De voorzieningenrechter merkt ten overvloede nog op dat uit hetgeen ter zitting is besproken volgt dat eiser feitelijk geen belang heeft bij toewijzing van zijn vordering op de door hem aangevoerde gronden. Indien zou worden geoordeeld dat de betekeningsvoorschriften niet door het OM zijn nageleefd, zou een gebrek daarin eenvoudigweg op zeer korte termijn kunnen worden hersteld. Dat is op zichzelf niet door eiser weersproken.
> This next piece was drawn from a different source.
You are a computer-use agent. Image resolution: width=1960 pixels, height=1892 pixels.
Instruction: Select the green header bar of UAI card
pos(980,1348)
De Staat heeft ter zitting verklaard het bedoelde herstel onmiddellijk te zullen bewerkstelligen ingeval het standpunt van eiser zou worden gevolgd, zodat de tenuitvoerlegging van de vervangende hechtenis alsnog kan worden gecontinueerd. Eiser zal ook in dat geval dus niet, zoals hij vordert, onmiddellijk in vrijheid worden gesteld.
3.4.
Voor een bespreking van het belang van eiser bij de invrijheidsstelling, gegeven zijn huidige persoonlijke omstandigheden, is dus geen plaats.
3.5.
Eiser zal, als de in het ongelijk gestelde partij, worden veroordeeld in de kosten van dit geding, alsmede (deels voorwaardelijk) in de nakosten.

4.De beslissing

De voorzieningenrechter:
- verklaart eiser niet-ontvankelijk in zijn vordering;
- veroordeelt eiser om binnen veertien dagen na de datum van dit vonnis de kosten van dit geding aan de Staat te betalen, tot dusverre aan de zijde van de Staat begroot op € 1.424,--, waarvan € 816,-- aan salaris advocaat en € 608,-- aan griffierecht;
- bepaalt dat bij gebreke van tijdige betaling de wettelijke rente over de proceskosten verschuldigd is;
- veroordeelt eiser tevens in de nakosten, forfaitair begroot op € 131,-- aan salaris advocaat;
- bepaalt dat, indien en voor zover eiser niet binnen veertien dagen na aanschrijving aan het vonnis heeft voldaan en het vonnis om die reden door de Staat aan eiser is betekend, de nakosten worden vermeerderd met een bedrag van € 68,-- aan salaris advocaat en met de explootkosten van de betekening van dit vonnis;
- verklaart de kostenveroordeling uitvoerbaar bij voorraad.
Dit vonnis is gewezen door mr. H.F.M. Hofhuis en in het openbaar uitgesproken op 8 mei 2014.